MANA Contemporary confuses people. This is not entirely the fault of the confused. That MANA Contemporary is the largest arts institution in Jersey City is beyond dispute: it occupies a massive, multi-level building on the western edge of town. No other gallery or arts group can boast of a campus half its size. The operation makes its wealth evident, too. It is hard to miss that MANA has money — greenbacks in a leaf-pile the size of which local gallery-runners could never dream of raking up for themselves.
But beyond that, the institution has struggled to define itself for Jersey City residents, many of whom don’t even know it’s there.

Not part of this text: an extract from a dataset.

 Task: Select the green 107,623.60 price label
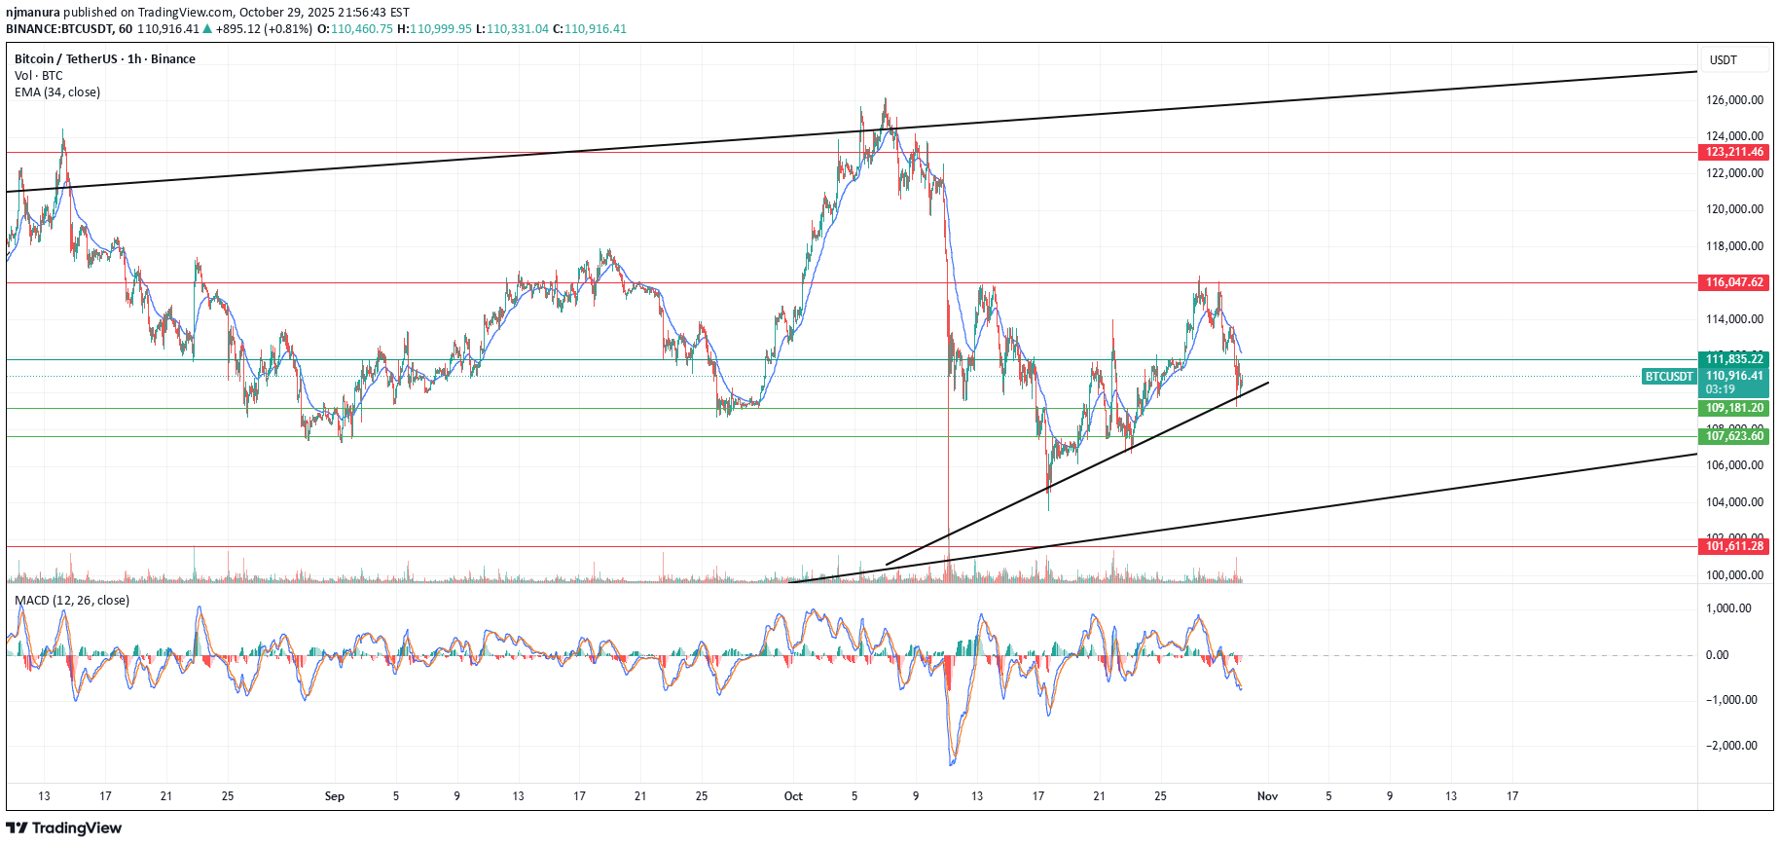tap(1734, 436)
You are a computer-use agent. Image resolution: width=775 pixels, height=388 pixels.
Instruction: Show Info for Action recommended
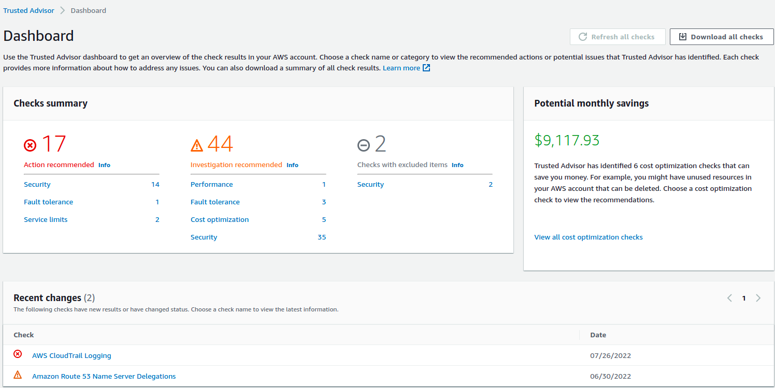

Those who do sometimes view it as a byzantine warren of studios, or a host for esoteric events, or a giant warehouse, or a fortress, or a stylish side hustle for Moishe’s Movers, or a bank with its vaults stuffed with fine art rather than bullion.
Yet it never gets called a museum. This is peculiar. On the basis of the permanent exhibitions alone, MANA has a better claim to museum status than many Garden State institutions that advertise themselves as museums. The light installation by Dan Flavin — a lovely labyrinth of fluorescent bulbs mingling colored rays — is exactly the sort of thing you’d expect to find across the river at the Whitney. MANA’s impressive collection of ninety Warhol silkscreens, shown in a dedicated gallery, compares favorably in intelligibility and clarity to similar Warhol exhibitions mounted in and around the East Coast over the past two decades. The side chamber of boxes by the New York Afrofuturist artist and hip-hop legend Rammellzee has the impromptu, peek-a-boo quality of a side show at PS1. Even the fonts and graphic design used by MANA are reminiscent of the MOMA. If MANA rebranded itself as a Jersey City Contemporary Art Museum tomorrow, it wouldn’t lack for credentials.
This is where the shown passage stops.